At the annual BofA Merrill Lynch Year Ahead Outlook news
conferences held today in New York and London, analysts from the
Institutional Investor magazine top-ranked global research firm
summarized their outlook for the U.S. and global economies as
cautiously optimistic.
“While our key measures suggest that the bull market in equities
can continue, the sentiment is far from euphoric,” said Candace
Browning, head of BofA Merrill Lynch Global Research. “The world
appears to be under-allocated to stocks, and we believe we are
still only a third of the way into the Great Rotation from bonds.
In the U.S., we are maintaining our long-term sector weightings
with no changes from 2014, as many of the macroeconomic
expectations last year have been delayed. In the current
environment, now is the time for investors to be highly selective
and make tactical moves to position portfolios for more thematic
investing in a transforming world.”
Robust U.S. economic growth continues to outpace the rest of the
world, boding well for U.S. employment, wages and housing in 2015.

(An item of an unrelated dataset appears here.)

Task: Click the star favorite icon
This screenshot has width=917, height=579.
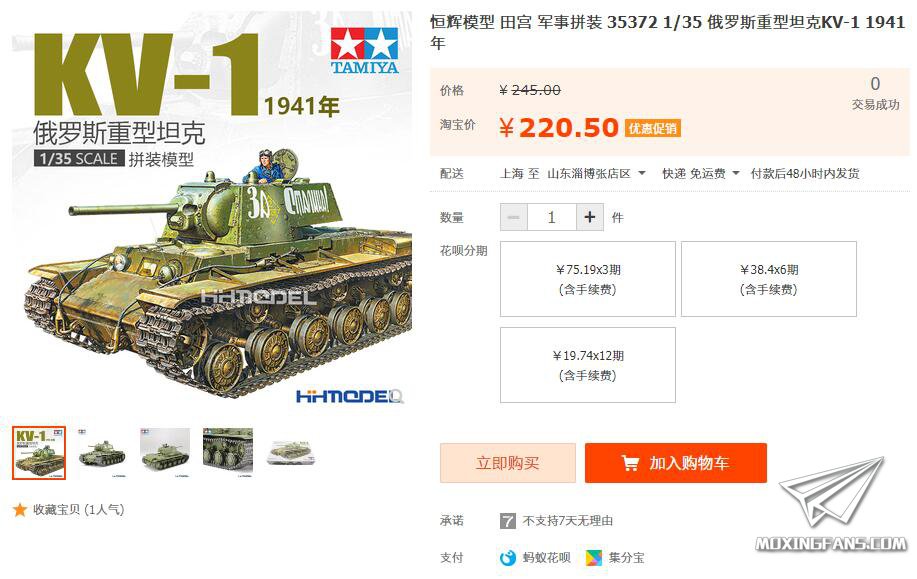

Core inflation is expected to remain steady, and as the new year
begins, confidence is high, oil prices are low, the dollar is
strong and Washington is relatively calm. As stocks near fair
value, sentiment among the research team shifts from extremely
bullish to slightly bullish. In the second half of the year, the
U.S. Federal Reserve will begin slowly hiking interest rates and
investors can anticipate three key changes: lower liquidity, wider
credit spreads and higher volatility.
Against this backdrop is moderately accelerating global growth,
offset by the very real threat of deflation outside the U.S.,
particularly in Europe. The BofA Merrill Lynch Global Research team
made the following 10 macro calls for the year ahead.
- The Standard and Poor’s 500 Index
expected to rise to 2200. While we believe the era of excess
returns and excessively low volatility is in the past, the secular
bull market in stocks should continue. Expected gains in the year
ahead imply a price return of approximately 6 percent, in line with
an anticipated modest deceleration in earnings growth.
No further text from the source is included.